Why Don't More People Care About Insider Trading?

DAVID GREENE, HOST:

We have been reporting on what's being described as one of the largest insider trading cases in U.S. history. Federal prosecutors say the culture at hedge fund SAC Capital Advisors encouraged insider trading. The Connecticut-based firm was founded by the flashy but embattled billionaire Steven Cohen. Billionaires and their billions. Charges of insider trading, Wall Street intrigue - it's enough to remind you of a certain movie character.

(SOUNDBITE OF MOVIE, "WALL STREET")

GREENE: That's Michael Douglas playing Gordon Gekko in the 1987 movie "Wall Street." The character was inspired, some say, by the trader Ivan Boesky, who became famous during the insider trading scandals of the 1980s.

Now, the current charges against SAC are part of a crackdown on insider trading that involves even more money - and even more people. But today's scandals don't seem to stick in popular culture in the same way. Financial journalist Bryan Burrough covered the scandals of the '80s and he's been covering the SAC investigation for the magazine Vanity Fair. He sees far fewer people paying attention today.

BRYAN BURROUGH: No. I really daresay this story has yet to jump the curbs of the business press. I've actually tested it out; when I go home to Texas or out in Midwest, I'll say so, how do you feel about this SAC thing or Steve Cohen? And I just get blank stares by and large.

(LAUGHTER)

BURROUGH: This so far has not connected with the zeitgeist.

* **Set exercise**
Pick up the radio transcript on public indifference to insider trading after its last line and continue it.

* **Collected data**

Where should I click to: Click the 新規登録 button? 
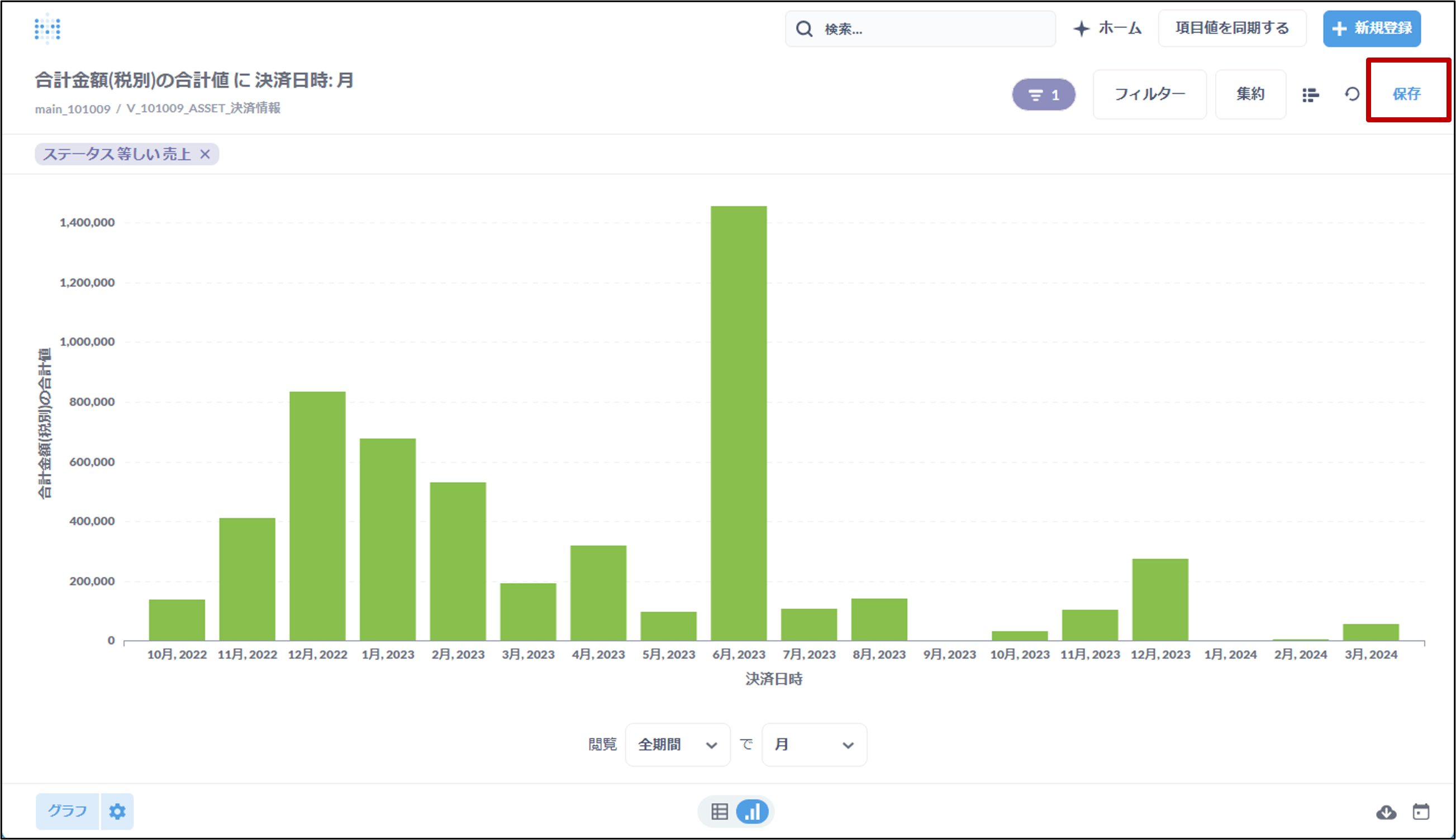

* **Exercise result**
GREENE: Remind us what is insider trading and who gets hurt when it happens?

BURROUGH: Well, you're supposed to trade without inside knowledge of a company's upcoming earnings or business decisions. You are supposed to trade essentially, as anybody, anybody else would. And if you get inside information from a CEO or a company executive, you're not supposed to trade on that. The allegations against Mr. Cohen's firm, SAC, is that in fact, for something like 12, 13 years they have been a veritable factory for doing that. And, you know, it is the biggest insider case, clearly, that we've seen since the days of the '80s.

GREENE: I do want to be clear, this is an indictment, not a verdict. No conviction at SAC. But when it comes to just - I mean, even the sheer amount of money involved, the number of people, how does this case compare to the big scandals of the '80s?

BURROUGH: Well, already it's bigger in terms of numbers, something, you know, 80 people have already pled guilty. Certainly, just the dollars, the billions are bigger in many cases because there's so much more money on Wall Street today. But the sex of it is noticeably less. Back in the '80s we had, you know, flashy guys like Ivan Boesky literally giving, you know, bags of cash to investment bankers with suspenders. This involves a hedge fund in an industry that is largely opaque to outsiders. It involves people you and most people have never heard of, doing things that they know very little about. It's also, in the '80s, the information was about big takeovers. Here it's so much more mundane and systemic. The allegation being that so-and-so had a beer and learned about General Electric's fourth-quarter earnings two days early. You know, just not the type of things that Oliver Stone is likely to make a movie about.

(LAUGHTER)

GREENE: It's not made for Hollywood exactly. Well, so if you're going home to Texas and, you know, bringing up SAC and hardly anyone knows what it is, is aware of it, why is the wider public outside Wall Street not caring as much about this, you know, today? Is our culture different?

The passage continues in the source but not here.